◆ **What you have to do**: Please state how many lines in the records below contain the word "Instruments"; the answer should be a number and nothing else.

◆ **Record extracts**:
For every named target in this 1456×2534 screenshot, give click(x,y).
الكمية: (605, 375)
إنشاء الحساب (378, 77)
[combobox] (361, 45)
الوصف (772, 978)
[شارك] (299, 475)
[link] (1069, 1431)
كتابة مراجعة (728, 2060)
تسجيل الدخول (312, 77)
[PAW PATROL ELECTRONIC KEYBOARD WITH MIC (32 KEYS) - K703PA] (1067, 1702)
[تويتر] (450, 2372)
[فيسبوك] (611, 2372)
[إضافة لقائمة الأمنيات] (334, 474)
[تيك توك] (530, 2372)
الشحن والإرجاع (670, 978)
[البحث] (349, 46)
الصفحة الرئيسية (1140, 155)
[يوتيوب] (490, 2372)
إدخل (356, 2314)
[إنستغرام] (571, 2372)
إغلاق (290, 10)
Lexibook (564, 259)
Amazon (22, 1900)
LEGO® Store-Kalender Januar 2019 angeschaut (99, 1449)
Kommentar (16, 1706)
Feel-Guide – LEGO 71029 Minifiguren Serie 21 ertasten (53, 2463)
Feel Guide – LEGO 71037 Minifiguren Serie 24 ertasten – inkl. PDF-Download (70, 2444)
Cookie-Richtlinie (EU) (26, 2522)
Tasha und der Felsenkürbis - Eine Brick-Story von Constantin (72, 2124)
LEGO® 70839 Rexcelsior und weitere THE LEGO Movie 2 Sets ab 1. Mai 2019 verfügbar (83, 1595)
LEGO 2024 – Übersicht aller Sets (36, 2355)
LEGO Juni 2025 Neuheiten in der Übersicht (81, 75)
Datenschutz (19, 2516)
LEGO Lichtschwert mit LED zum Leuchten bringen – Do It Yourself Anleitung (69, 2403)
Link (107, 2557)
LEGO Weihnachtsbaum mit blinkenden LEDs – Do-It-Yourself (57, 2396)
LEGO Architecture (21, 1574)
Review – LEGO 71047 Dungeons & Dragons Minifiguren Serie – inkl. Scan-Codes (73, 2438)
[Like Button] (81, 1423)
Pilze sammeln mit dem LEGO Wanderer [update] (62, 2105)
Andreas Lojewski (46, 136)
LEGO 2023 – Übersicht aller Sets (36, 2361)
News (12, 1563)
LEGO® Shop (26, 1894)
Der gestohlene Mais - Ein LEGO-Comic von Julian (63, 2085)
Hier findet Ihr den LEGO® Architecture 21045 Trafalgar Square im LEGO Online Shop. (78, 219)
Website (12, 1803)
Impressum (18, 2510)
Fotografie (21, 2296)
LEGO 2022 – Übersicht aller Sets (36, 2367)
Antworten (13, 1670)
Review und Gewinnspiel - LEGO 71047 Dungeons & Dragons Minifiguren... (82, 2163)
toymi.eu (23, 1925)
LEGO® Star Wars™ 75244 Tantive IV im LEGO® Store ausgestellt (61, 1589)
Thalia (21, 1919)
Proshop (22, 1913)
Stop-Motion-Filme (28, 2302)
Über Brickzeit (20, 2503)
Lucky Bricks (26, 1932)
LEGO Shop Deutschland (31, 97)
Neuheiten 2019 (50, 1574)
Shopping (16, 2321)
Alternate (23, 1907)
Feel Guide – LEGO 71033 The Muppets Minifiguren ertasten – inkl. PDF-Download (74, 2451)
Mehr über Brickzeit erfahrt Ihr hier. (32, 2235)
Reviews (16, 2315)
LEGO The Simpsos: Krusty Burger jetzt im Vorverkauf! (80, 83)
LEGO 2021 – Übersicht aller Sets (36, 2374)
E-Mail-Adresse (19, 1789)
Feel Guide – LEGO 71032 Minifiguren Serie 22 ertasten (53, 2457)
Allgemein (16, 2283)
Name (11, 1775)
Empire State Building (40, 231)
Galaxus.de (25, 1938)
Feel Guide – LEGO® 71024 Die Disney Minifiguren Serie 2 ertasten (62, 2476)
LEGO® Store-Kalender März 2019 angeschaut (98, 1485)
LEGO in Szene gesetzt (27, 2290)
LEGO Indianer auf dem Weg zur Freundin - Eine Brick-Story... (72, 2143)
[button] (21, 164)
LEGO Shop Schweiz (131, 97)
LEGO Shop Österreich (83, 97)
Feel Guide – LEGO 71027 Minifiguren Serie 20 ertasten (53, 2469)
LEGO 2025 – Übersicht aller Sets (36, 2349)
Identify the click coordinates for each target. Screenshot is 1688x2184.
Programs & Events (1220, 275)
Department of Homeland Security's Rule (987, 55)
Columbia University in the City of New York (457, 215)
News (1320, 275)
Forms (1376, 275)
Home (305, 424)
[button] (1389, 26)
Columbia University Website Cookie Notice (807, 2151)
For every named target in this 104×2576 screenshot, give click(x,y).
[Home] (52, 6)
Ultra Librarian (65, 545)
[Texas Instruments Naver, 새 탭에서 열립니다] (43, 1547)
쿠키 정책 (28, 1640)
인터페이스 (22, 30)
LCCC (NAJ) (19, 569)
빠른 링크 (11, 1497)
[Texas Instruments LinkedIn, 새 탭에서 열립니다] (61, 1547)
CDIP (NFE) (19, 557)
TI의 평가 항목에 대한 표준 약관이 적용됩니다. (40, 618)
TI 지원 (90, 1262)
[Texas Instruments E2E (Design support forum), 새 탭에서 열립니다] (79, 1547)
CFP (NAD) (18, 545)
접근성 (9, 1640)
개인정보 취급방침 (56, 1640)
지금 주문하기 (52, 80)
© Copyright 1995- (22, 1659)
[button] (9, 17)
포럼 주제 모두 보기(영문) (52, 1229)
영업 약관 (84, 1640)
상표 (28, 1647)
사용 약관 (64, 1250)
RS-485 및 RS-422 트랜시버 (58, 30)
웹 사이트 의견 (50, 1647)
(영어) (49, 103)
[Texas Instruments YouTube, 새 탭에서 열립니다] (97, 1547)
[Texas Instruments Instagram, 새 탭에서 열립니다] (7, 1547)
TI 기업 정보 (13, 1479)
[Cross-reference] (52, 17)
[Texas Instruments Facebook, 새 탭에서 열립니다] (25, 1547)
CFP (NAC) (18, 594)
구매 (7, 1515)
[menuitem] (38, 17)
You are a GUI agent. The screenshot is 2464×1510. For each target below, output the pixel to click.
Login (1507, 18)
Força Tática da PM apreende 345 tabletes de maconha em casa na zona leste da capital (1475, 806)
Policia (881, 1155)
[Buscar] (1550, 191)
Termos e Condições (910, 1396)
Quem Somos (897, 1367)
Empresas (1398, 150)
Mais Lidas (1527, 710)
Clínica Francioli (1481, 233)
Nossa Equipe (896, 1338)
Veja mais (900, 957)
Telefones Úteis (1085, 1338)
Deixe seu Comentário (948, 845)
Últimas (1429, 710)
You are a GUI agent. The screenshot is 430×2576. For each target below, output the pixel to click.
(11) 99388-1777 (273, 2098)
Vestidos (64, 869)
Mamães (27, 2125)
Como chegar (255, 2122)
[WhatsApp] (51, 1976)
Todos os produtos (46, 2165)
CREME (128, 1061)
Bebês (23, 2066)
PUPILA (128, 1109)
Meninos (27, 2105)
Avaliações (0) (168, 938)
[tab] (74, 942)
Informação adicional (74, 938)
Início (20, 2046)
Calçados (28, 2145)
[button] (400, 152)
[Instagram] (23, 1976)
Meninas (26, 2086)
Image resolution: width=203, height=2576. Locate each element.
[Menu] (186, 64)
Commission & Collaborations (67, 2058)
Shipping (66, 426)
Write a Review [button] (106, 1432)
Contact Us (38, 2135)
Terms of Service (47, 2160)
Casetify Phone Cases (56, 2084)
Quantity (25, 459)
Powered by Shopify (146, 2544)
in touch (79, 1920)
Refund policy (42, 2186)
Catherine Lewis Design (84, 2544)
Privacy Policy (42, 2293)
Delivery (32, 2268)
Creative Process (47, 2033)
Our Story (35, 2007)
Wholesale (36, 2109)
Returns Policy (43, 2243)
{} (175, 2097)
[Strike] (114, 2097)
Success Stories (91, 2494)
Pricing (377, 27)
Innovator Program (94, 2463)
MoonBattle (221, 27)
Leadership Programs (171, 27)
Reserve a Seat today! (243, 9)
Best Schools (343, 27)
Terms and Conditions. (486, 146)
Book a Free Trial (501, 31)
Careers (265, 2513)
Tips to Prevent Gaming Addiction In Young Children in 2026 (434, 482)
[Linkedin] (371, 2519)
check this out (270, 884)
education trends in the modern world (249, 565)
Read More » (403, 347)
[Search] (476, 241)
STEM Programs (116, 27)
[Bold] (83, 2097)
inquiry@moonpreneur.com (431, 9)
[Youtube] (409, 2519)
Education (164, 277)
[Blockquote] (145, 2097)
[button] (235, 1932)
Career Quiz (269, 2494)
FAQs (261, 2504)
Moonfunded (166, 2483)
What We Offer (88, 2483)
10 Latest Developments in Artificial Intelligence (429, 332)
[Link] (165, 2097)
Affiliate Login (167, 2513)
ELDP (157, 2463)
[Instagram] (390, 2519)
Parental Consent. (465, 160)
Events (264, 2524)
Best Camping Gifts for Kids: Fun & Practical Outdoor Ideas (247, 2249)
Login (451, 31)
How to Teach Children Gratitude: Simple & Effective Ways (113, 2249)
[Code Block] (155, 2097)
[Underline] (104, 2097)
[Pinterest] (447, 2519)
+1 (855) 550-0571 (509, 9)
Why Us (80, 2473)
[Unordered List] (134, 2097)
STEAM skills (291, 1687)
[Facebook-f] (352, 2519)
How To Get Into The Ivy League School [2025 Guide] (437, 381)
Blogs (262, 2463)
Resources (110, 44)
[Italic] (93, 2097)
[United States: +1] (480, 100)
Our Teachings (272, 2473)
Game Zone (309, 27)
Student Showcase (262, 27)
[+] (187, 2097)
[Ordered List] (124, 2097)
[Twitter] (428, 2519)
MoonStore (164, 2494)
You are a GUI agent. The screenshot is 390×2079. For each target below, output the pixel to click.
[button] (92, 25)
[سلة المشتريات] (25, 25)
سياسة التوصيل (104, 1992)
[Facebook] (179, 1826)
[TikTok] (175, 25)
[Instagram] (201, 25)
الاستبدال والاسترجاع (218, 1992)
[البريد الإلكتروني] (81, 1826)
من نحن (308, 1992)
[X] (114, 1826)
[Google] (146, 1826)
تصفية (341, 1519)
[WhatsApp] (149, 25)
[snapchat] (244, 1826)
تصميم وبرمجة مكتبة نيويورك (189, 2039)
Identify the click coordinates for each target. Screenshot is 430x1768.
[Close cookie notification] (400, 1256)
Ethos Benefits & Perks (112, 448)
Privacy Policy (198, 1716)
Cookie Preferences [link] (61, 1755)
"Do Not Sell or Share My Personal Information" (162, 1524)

◆ **Solution to this task**: 6